The prime minister defended his government’s decision to impose a new lockdown on the Greek capital starting on Thursday that will impact the heavily hit retail sector and also take children out of school again, saying be opted for “drastic measures” before the public health system becomes overwhelmed by new admissions.
“We were alarmed by the rise of hospitalizations in Attica,” he said. “This epidemic has a tendency to spiral out of control very fast. I preferred to take drastic measures so that we can put them behind us faster."
Responding to reactions from shopkeepers and other business owners struggling to stay afloat amid successive shutdowns, Mitsotakis urged them to consider that the lockdown “will allow us to emerge from this ordeal that much sooner.”
He said he "hoped" that two weeks of strict lockdown will be enough to stem a spike in infections in Attica, but noted that reopenings and shutdowns are widely expected over the next two months to keep the number of new infections low.
Asked about the state of the economy which has taken a hit during the pandemic, Mitsotakis says he is "very confident" about the country's liquidity, noting that "there is no issue of asking for a new bailout.”
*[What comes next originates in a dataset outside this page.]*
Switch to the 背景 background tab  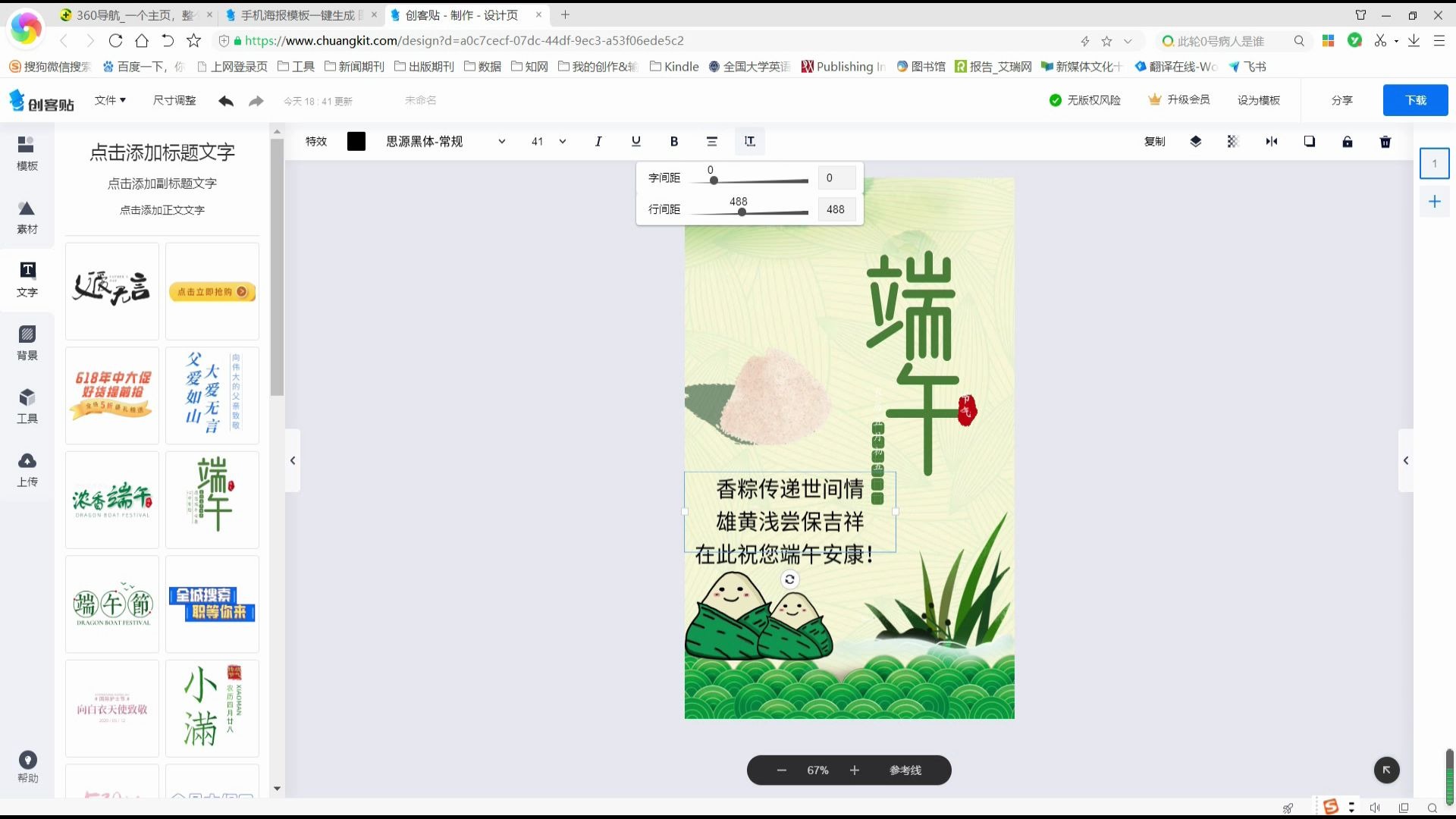27,343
The prime minister was also upbeat about the progress of the country’s coronavirus vaccination campaign, saying that 500,000 people are expected to be inoculated by the weekend and 1,700,000 by the end of March.
He admitted that there were "big delays" in the delivery of vaccines to member-states but added that it "would have been illegal" for Greece to order vaccines in bilateral deals. "The damage would have outweighed the benefits," he said.
Commenting on criticism regarding his recent visit to the eastern Aegean island of Ikaria, where a resident posted a video on social media of him dining on the balcony of the local mayor’s house as part of a large group of people, Mitsotakis explained that the visit was very brief and comprised of the same people the prime minister had traveled to the island with.
"I accept that the image has hurt people and did not do justice to my intentions…it will not be repeated," he said.
He also accused the leftist opposition of blowing the incident out of proportion. “The country needs a serious and responsible opposition,” Mitsotakis said, acknowledging, however, that he “understands people’s annoyance” at the footage, which has cast the prime minister and his entourage as flouting coronavirus restrictions.
On the issue of Turkey, Mitsotakis clarified that Greece is not discussing the demilitarisation of its eastern Aegean islands or what Ankara calls “grey zones” in the Aegean their bilateral talks.
He also dismissed Turkish President Recep Tayyip Erdogan's comments earlier on Wednesday about him as "a momentary outburst."